Cave du Château d'Etoy

Notre domaine viticole est une entreprise artisanale familiale. Il est réparti sur les bord du Léman entre les communes de Saint-Prex, d'Etoy et de Villars-sous-Yens. Depuis 1984, où nous cultivions 4000m2 , nous avons petit à petit investi, innové pour arriver aujourd'hui à 2,5 ha. de vignes.

Au Château d'Etoy où  nous résidons, nous cultivons Chasselas et Pinot noir sur un parchet sous le Château côté lac mais surtout nous y avons notre point central d'ancrage,  la cave. Nous commençons à vinifier, nous y gardons en stock une partie de notre production et nous y recevons nos clients. Cette cave sous le Château, chargé d'histoire, mérite que l'on s'y attarde un peu.

Les murs imposent une ambiance chaleureuse et conviviale et inspirent d'entrée respect de par leur âge ! ils laissent transparaître quelques secrets et certainement des trésors d'anecdotes qu'on se surprend à imaginer. Nos clients y ont du plaisir à trouver fraîcheur et découvrir un peu des traces de son passé.

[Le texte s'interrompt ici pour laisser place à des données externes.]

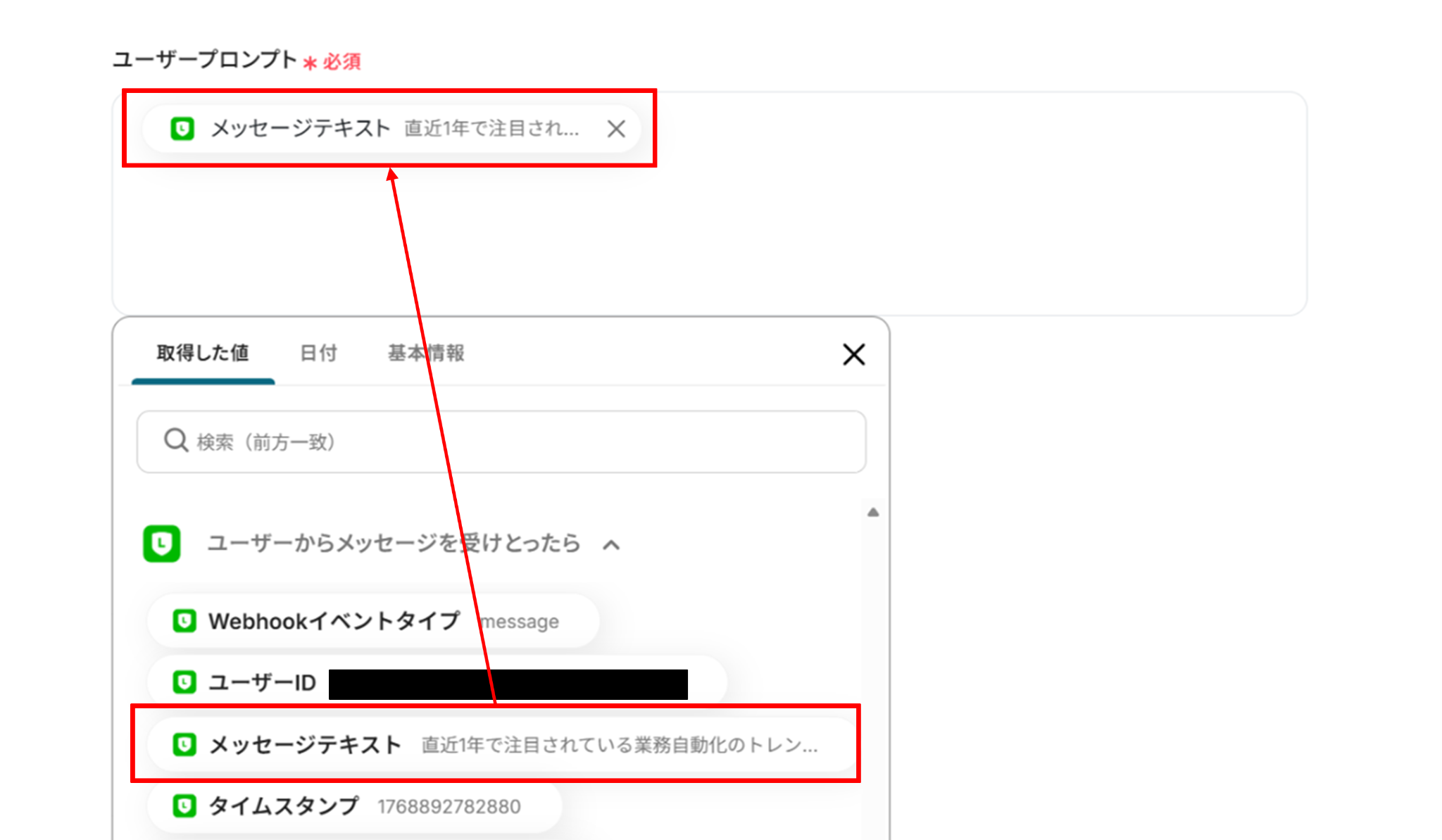The height and width of the screenshot is (840, 1442).
Task: Click the LINE icon on Webhookイベントタイプ
Action: (184, 621)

La parcelle de Saint-Prex est la plus grande d'un seul tenant. Nous y cultivons Gamay, Chasselas et spécialités diverses et surprenantes. À Villars-sous-Yens, Gamaret et Garanoir se prélassent dans un terroir parfait pour eux. On y cultive aussi Pinot noir, Mara, Chasselas et Sauvignon blanc.

La Biodynamie

Notre choix de nous lancer dans une culture différente se motive en 2 axes :

Le premier se base sur notre sens accru de notre responsabilité vis-à-vis de notre terre, par et pour qui nous vivons. Nous voulons affirmer haut et fort que c'est Elle qui nous fait vivre.

Dans sa brochure «L'Autre Culture» le syndicat d'Agriculture Bio-Dynamique l'explique très bien, nous citons donc :

"Tout particulièrement ces 25 dernières années, les préoccupations écologiques, économiques et sociales liées à l'agriculture dominante intensive ont pris une dimension considérable. Les changements d'orientations de la Politique Agricole Commune et les conséquences des accords du GATT ont d'autre part jeté le trouble dans les campagnes.

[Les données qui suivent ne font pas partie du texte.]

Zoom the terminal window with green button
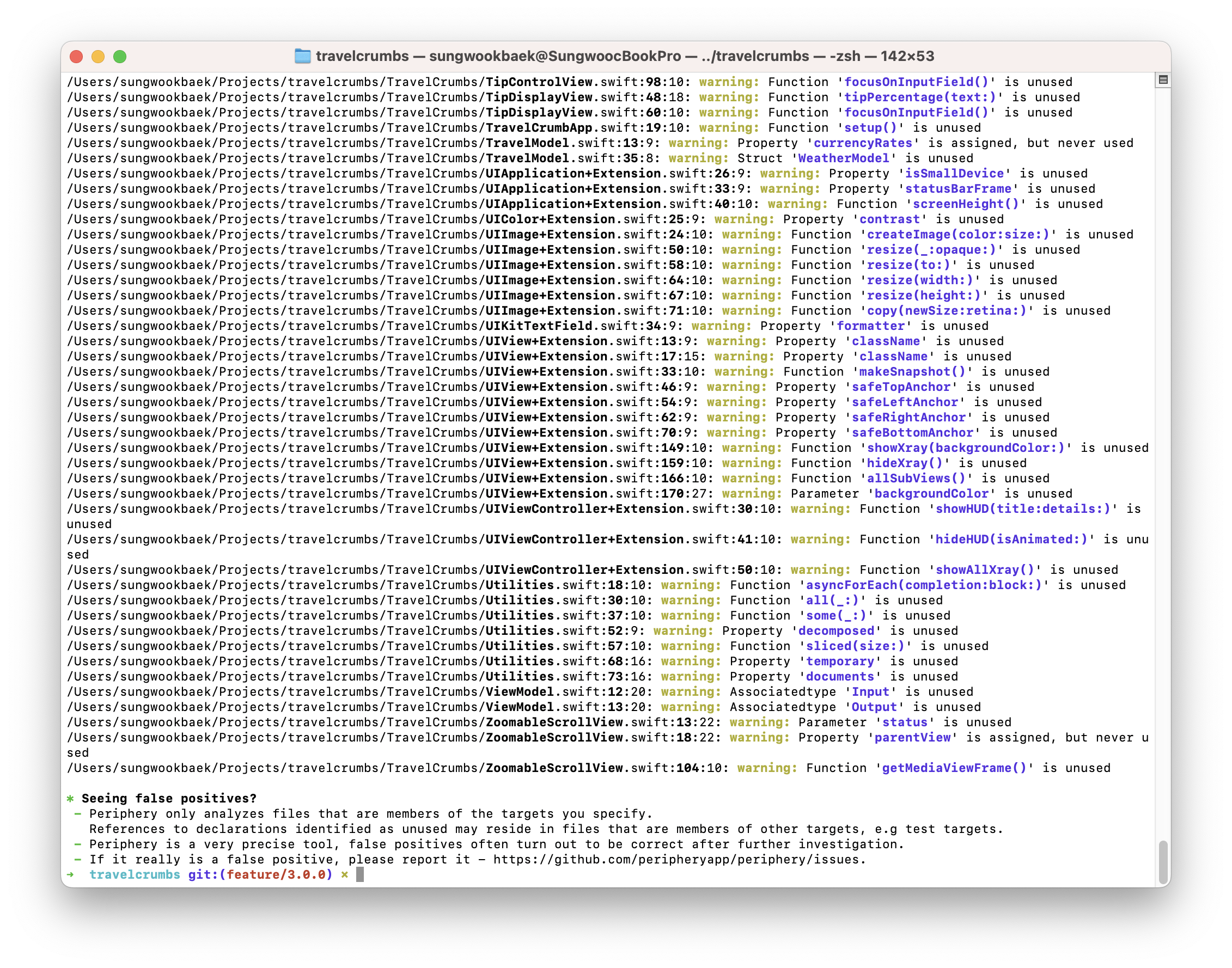 (120, 57)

Le paysan vit aujourd'hui une crise d'identité profonde. La prise de conscience des difficultés et des questions du monde agricole est de plus en plus large. Elle conduit à un véritable débat de société dont l'issue est capitale pour l'avenir :

  • Quelle est la mission de l'agriculture et de l'agriculteur dans notre société ?
  • Quels sont les moyens nécessaires au paysan pour mener à bien ses tâches ?
  • Comment obtenir ces moyens ?

Derrière ces questions essentielles apparaissent les questions de responsabilité, qu'il s'agisse d'environnement, de production et de qualité des aliments ou de tissu social.
Les enjeux et les conséquences sont telles, que chacun aujourd'hui se sent concerné.
En ce sens, on peut parler d'une prise de conscience de notre responsabilité individuelle et collective.

Mais parler de responsabilité suppose qu'il existe une éthique et des raisons d'agir. Nous sommes, bel et bien là, face à des questions de sens."

LA BIO-DYNAMIE est porteuse de sens

Ses concepts sont propres au monde de la vie : ses techniques le respectent et en stimulent les forces.

C'est pour répondre aux inquiétudes de certains praticiens, au sujet de la baisse de qualité des produits agricoles et de la dégénérescence des semences que Rudolf Steiner, fondateur de l'Anthroposophie,donna en 1924 à Koberwitz en Silésie, un cours d'agriculture. Ce cours fut accompagné par de nombreuses indications pratiques et par la création d'un cercle de recherche constitué d'agriculteurs et de scientifiques. L'ensemble de ces données, aujourd'hui augmenté de 70 ans d'expériences, prit ensuite le nom de "méthode d'agriculture Bio-Dynamique" (en allemand, littéralement : agriculture biologique-dynamique).

La viticulture Bio-Dynamique raisonne globalement les interactions Terre-Eau-Plante-Air-Flore-Faune. Elle travaille non pas à combattre les ennemis de la vigne, mais à recréer des équilibres, à activer la vie du sol en préservant ses micro-organismes, à renforcer la résistance des plantes et à soutenir les cycles naturels.

Le deuxième axe se situe dans la motivation d'arriver à des vins de grande qualité, vivant et puisant dans leurs différents terroirs leur propre essence même.